Sample Communications Board Entry

Title- Must include the Unit/Floor and current Census at the time of documentation

Body- Each entry should start with the Room number , residents name and the important information that needs to be communicated.

 

THIS DOES NOT REPLACE VERBAL SHIFT TO SHIFT REPORT OR WALKING ROUNDS

 

Include in the communication board:

 
  • Falls/Incidents/Accidents
  • Residents on ABT
  • Residents on Coumadin/Anticoagulant therapy
  • Recent Admission/Discharges/Transfers-Residents being prepared for discharge
  • Resident going to or returning from appointments, dialysis, out on therapeutic leave, methadone clinic or similar
  • Resident being monitored for change in condition-document what s/s most be monitored
  • Residents being prepared for an exam or similar that requires special diet changes/restrictions (ex. NPO after midnight)
  • Residents on q 15 minute watch, neurochecks, recent wanderguard placement
  • Residents in pain (last dose given)
  • Residents with peripheral and / or central line placements, last and next med order and dressing change
  • Residents on new medications or changes to medication – Ex. new psych med
  • Resident being monitored for abnormal labs/radiology
 

Be sure your documentation is objective, relevant and to the point.
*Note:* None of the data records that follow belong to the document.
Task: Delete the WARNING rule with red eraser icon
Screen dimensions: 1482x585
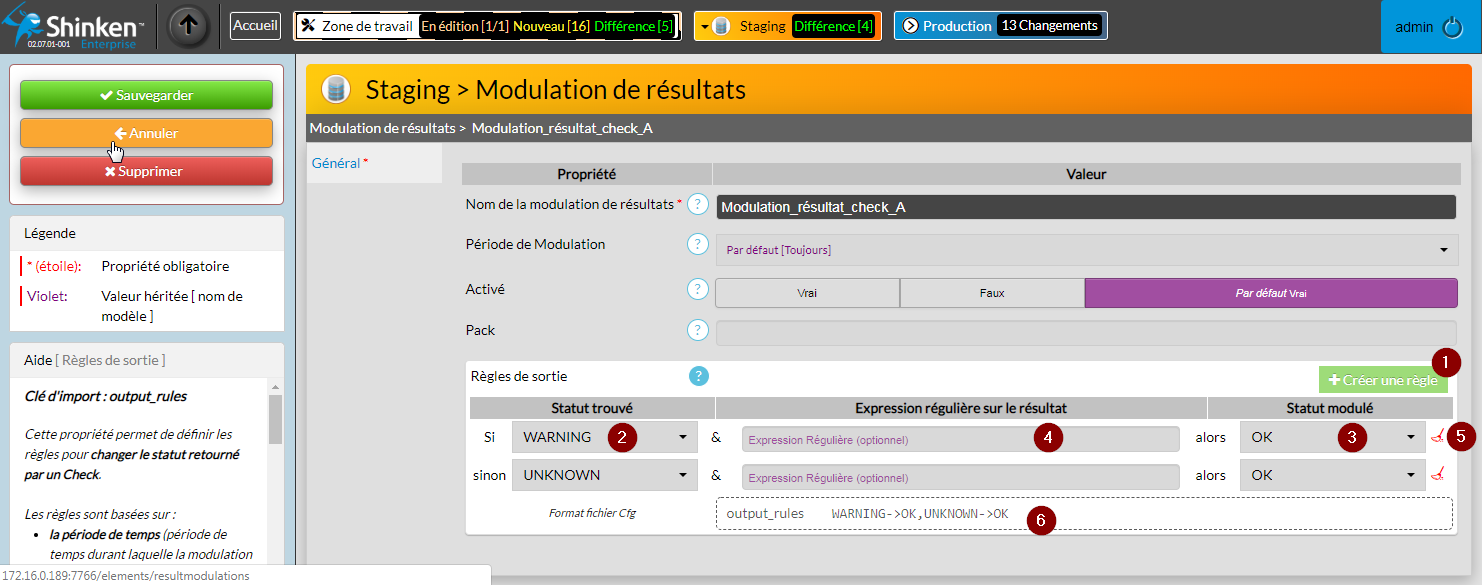Action: pos(1438,436)
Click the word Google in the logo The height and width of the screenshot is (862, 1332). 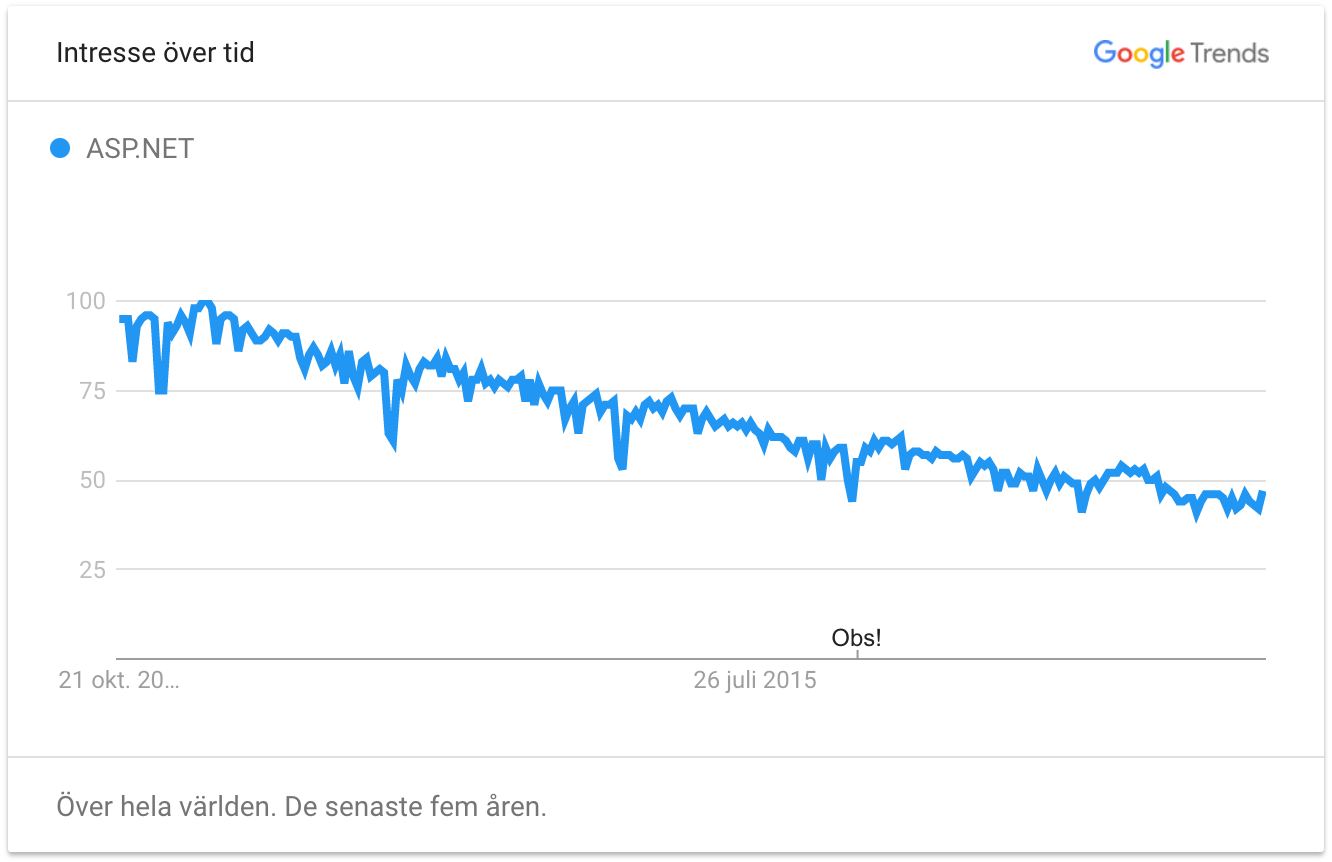pyautogui.click(x=1139, y=54)
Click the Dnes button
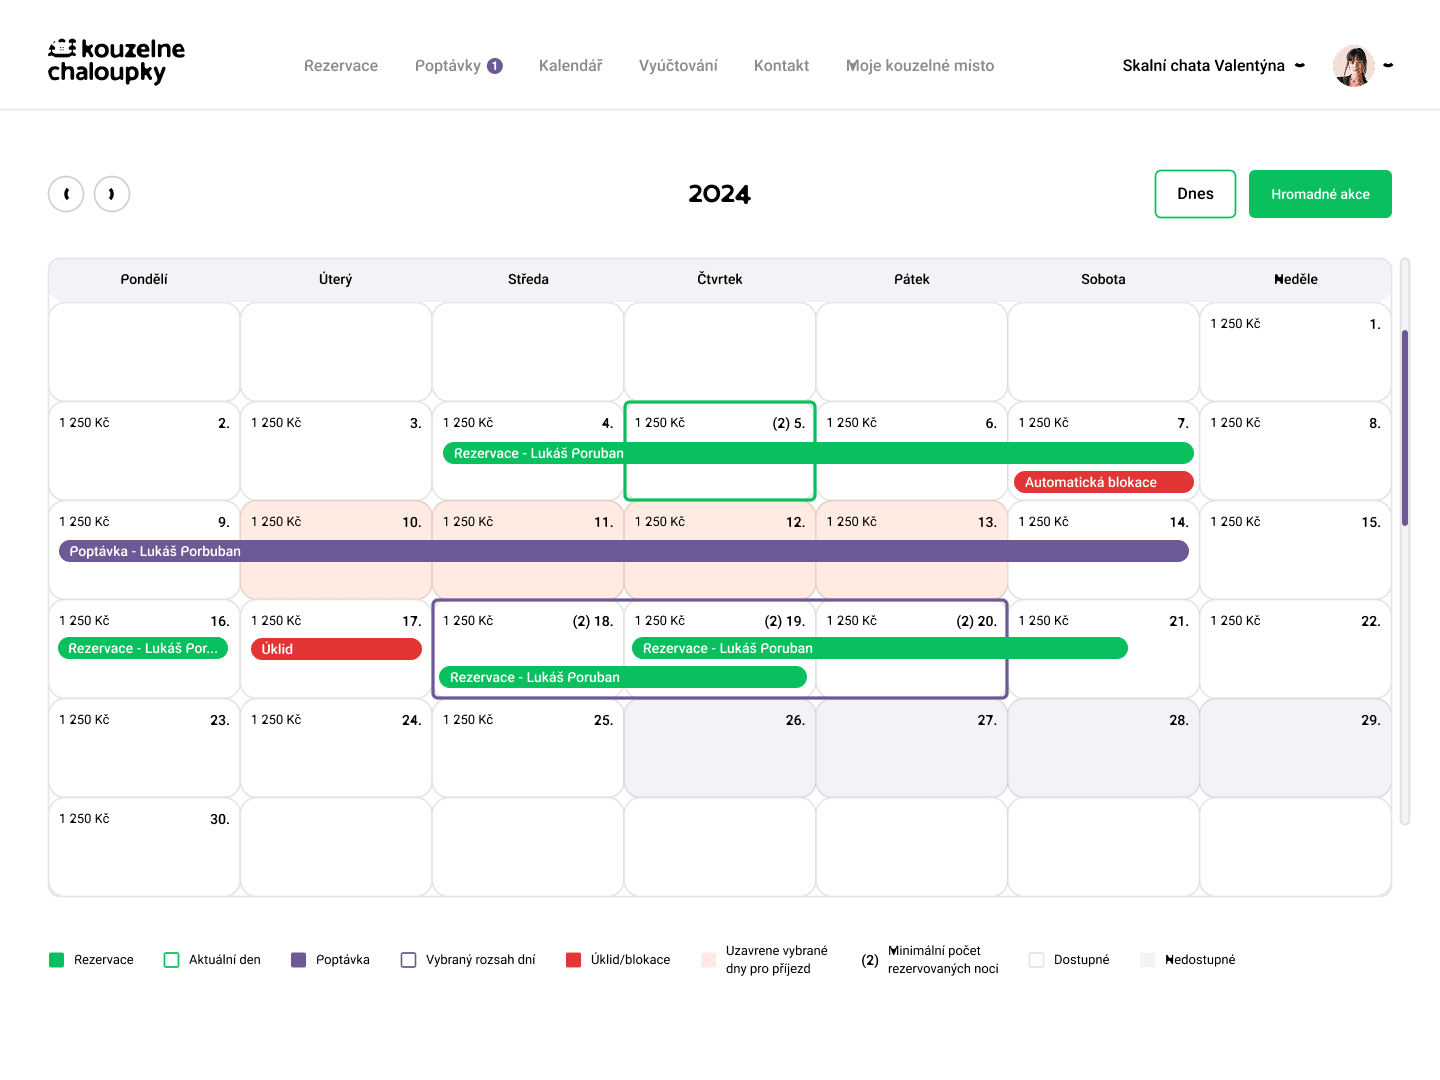Viewport: 1440px width, 1080px height. tap(1195, 194)
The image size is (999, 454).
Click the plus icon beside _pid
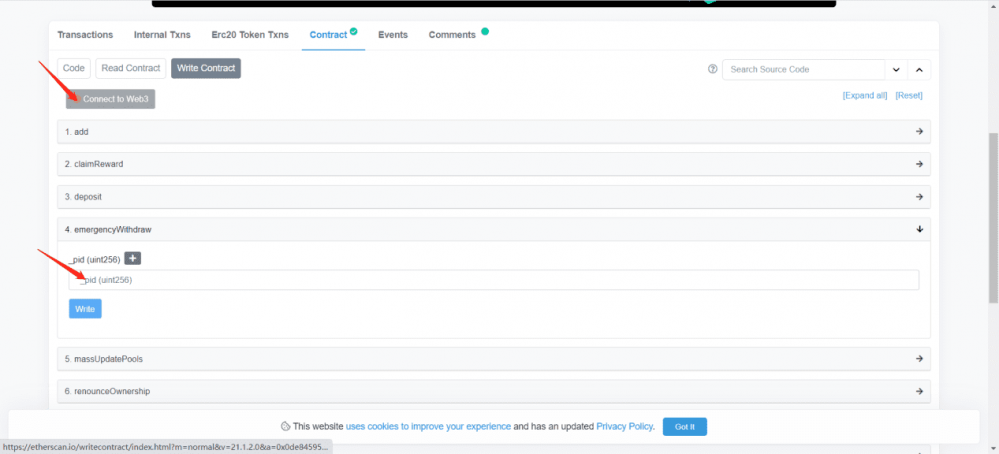[x=131, y=259]
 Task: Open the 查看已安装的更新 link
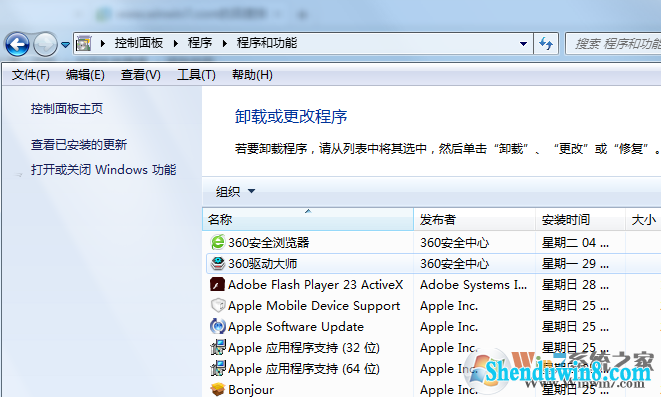tap(79, 145)
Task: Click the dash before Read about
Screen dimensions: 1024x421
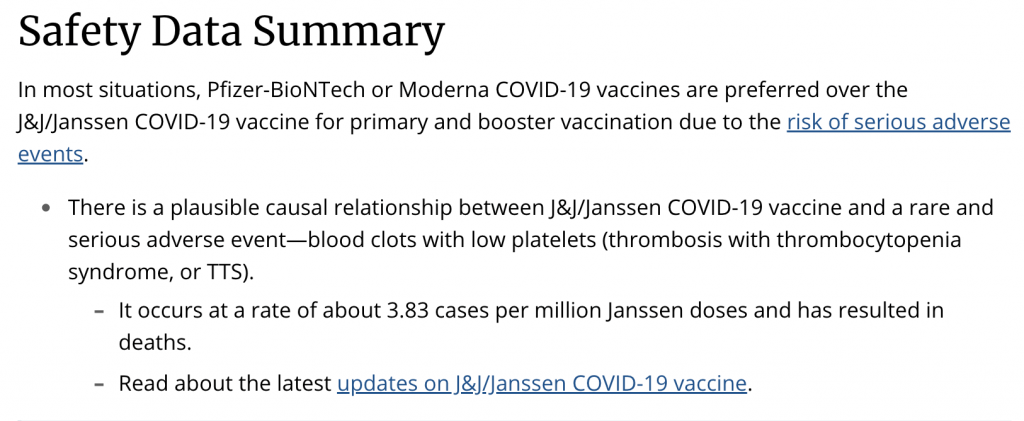Action: (98, 384)
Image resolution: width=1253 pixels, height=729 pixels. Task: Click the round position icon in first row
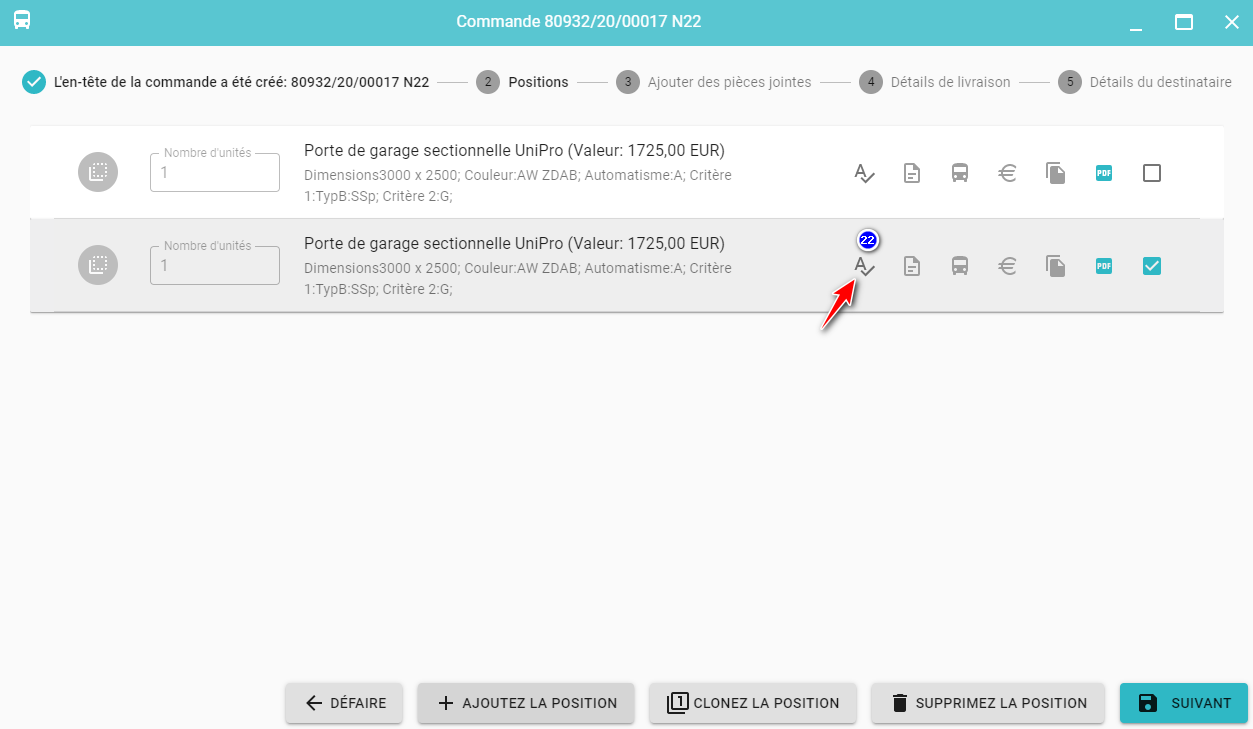[x=98, y=173]
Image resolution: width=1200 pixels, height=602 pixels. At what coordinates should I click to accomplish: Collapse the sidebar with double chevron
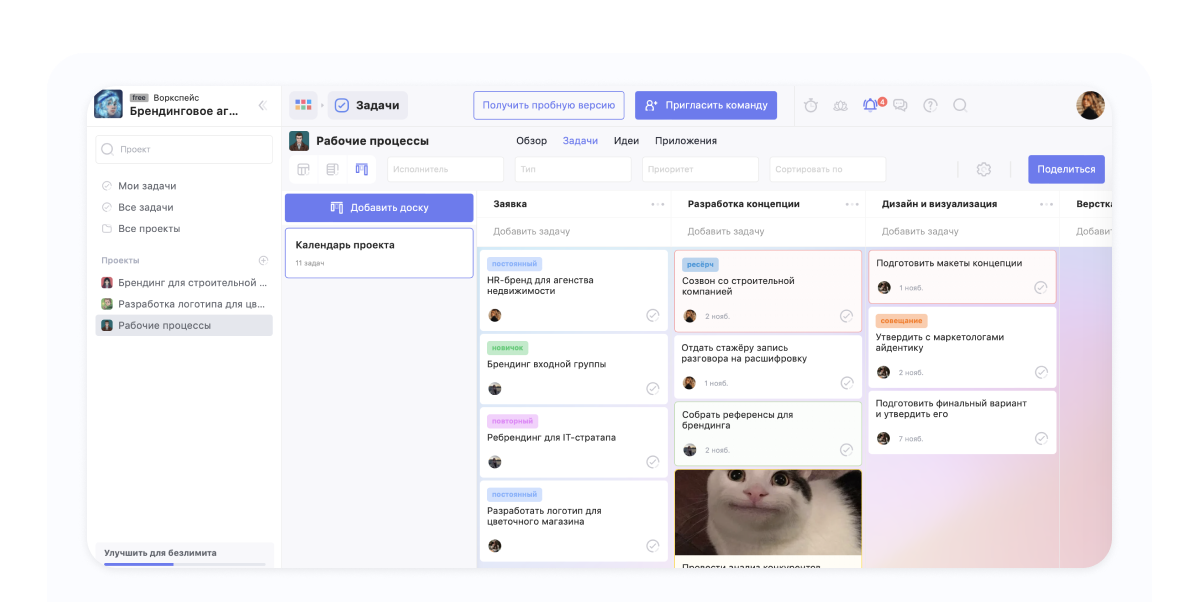point(262,105)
Do not include speculative material, inappropriate comments about the resident, family or facility.

 

This is not a part of the resident’s chart and so it does not replace evaluations or progress notes that must still be written. Like with paper 24 hour reports this may be referenced by management and outside agencies for audit.

 

Each box should represent one shift per unit. If there are two nurses working on the same unit, same shift then each nurse may document in the same box or one nurse documents for the entire unit in one box.